The tool that does this is shown below, where I traceroute to the Baidu server from my machine:
The second column is time. As you can see, it takes almost 80-milliseconds for my packets to reach Los Angeles, and then the delay jumps to 230-milliseconds to reach China. Also note that I can't quite reach the server, as there is a firewall after hop 16 that is blocking traceroute from working.
So where along this route is the man-in-the-middle interception happening? To answer this question, I had write some code. I wrote my own little traceroute tool. Instead of sending a single packet, it first established a connection with normal TTLs, so that it would reach all the way to the target server.

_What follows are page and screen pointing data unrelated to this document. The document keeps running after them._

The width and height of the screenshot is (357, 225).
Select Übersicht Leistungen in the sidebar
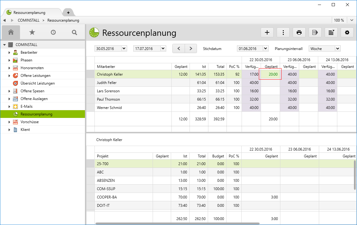pyautogui.click(x=38, y=83)
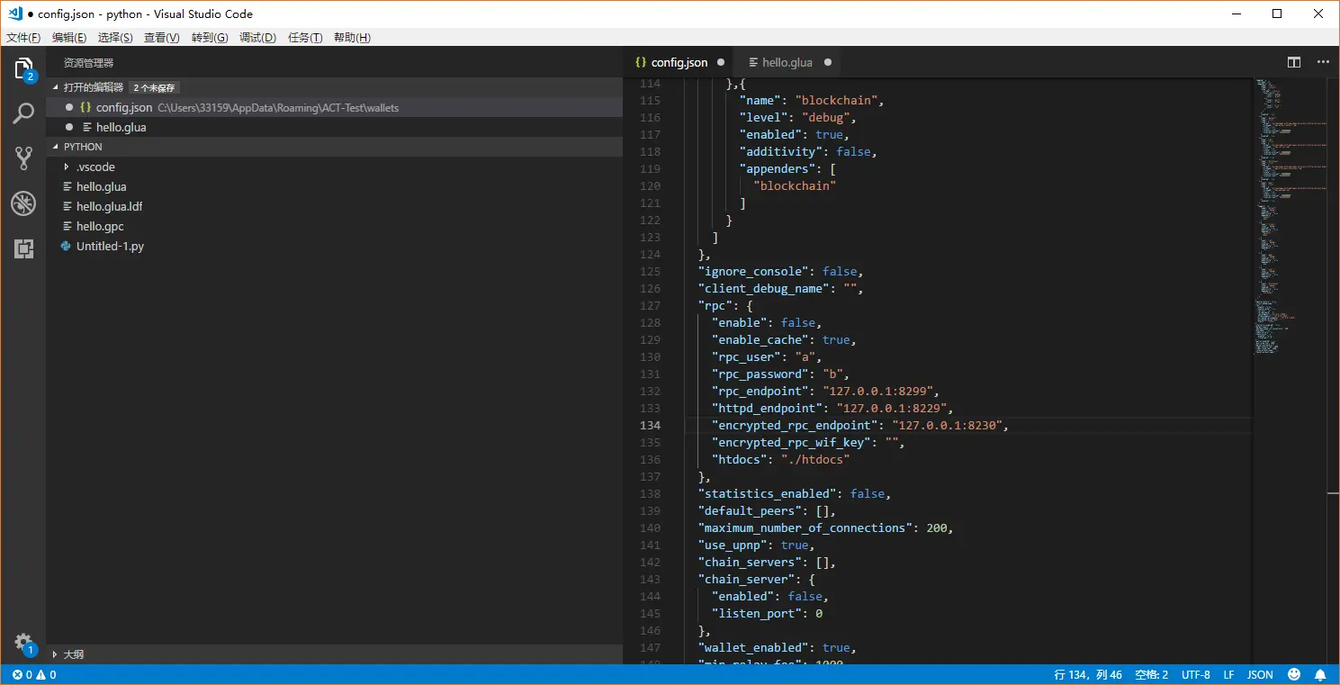Click the split editor icon
Image resolution: width=1340 pixels, height=685 pixels.
click(1293, 62)
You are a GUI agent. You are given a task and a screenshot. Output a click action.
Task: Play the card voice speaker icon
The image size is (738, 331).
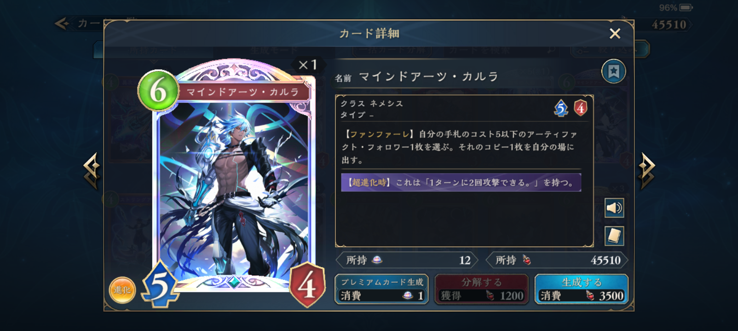point(614,208)
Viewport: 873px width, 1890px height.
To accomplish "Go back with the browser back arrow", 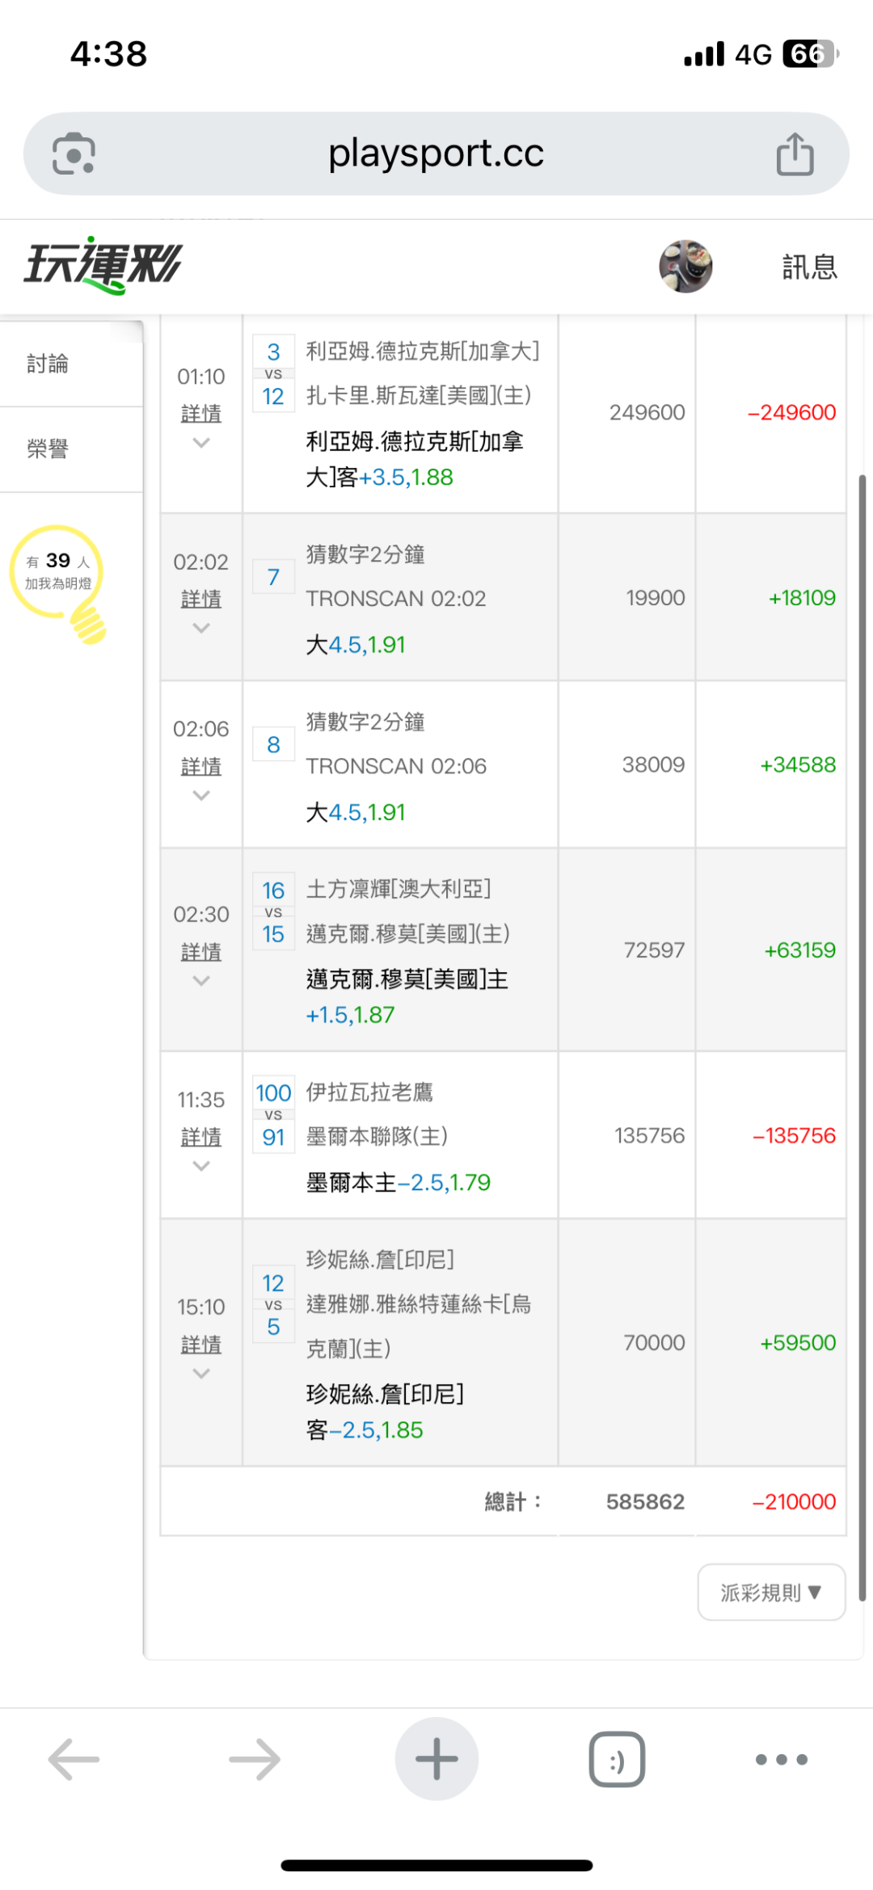I will tap(74, 1759).
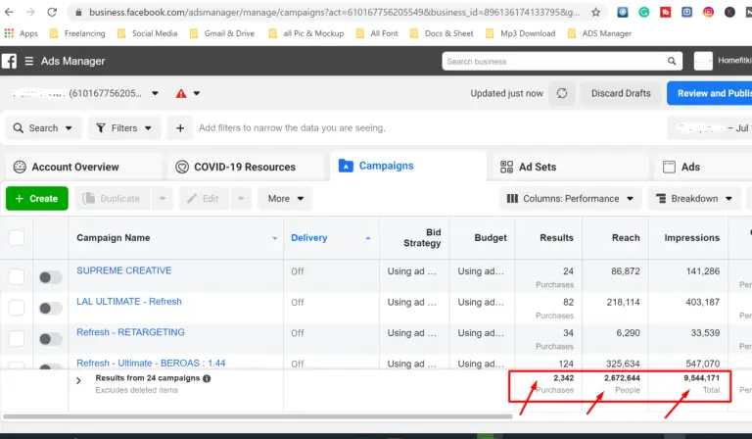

Then, when it sent the web request packet, it used a smaller TTL, so it would get dropped before reaching the server -- but hopefully after the man-in-the-middle saw it. By doing these with varying TTLs, I should be able to discover at which hop the evil device is lurking.
I found that the device lurks between 11 and 12 hops. The web request packets sent with a TTL of 11 are not seen, while packets with TTL of 12 are, generating a response, as shown below:
The black line above shows the packet I sent, with a TTL of 12. The orange line (and the two packets above it) show the packets received from the man-in-the-middle device. When I send packets with a TTL of 11, I never get a response from that evil device.
By looking at the IP addresses in the traceroute, we can conclusive prove that the man-in-the-middle device is located on the backbone of China Unicom, a major service provider in China.
The next step is to traceroute in the other direction, from China to a blocked address, such as the http://www.nytimes.com address at 18.104.22.168. Using the website http://www.linkwan.net/tr.htm, I get the following:
This shows that the Great Firewall runs inside the China Unicom infrastructure.
Using my custom http-traceroute, I've proven that the man-in-the-middle machine attacking GitHub is located on or near the Great Firewall of China. While many explanations are possible, such as hackers breaking into these machines, the overwhelmingly most likely suspect for the source of the GitHub attacks is the Chinese government.
This is important evidence for our government. It'll be interesting to see how they respond to these attacks -- attacks by a nation state against key United States Internet infrastructure.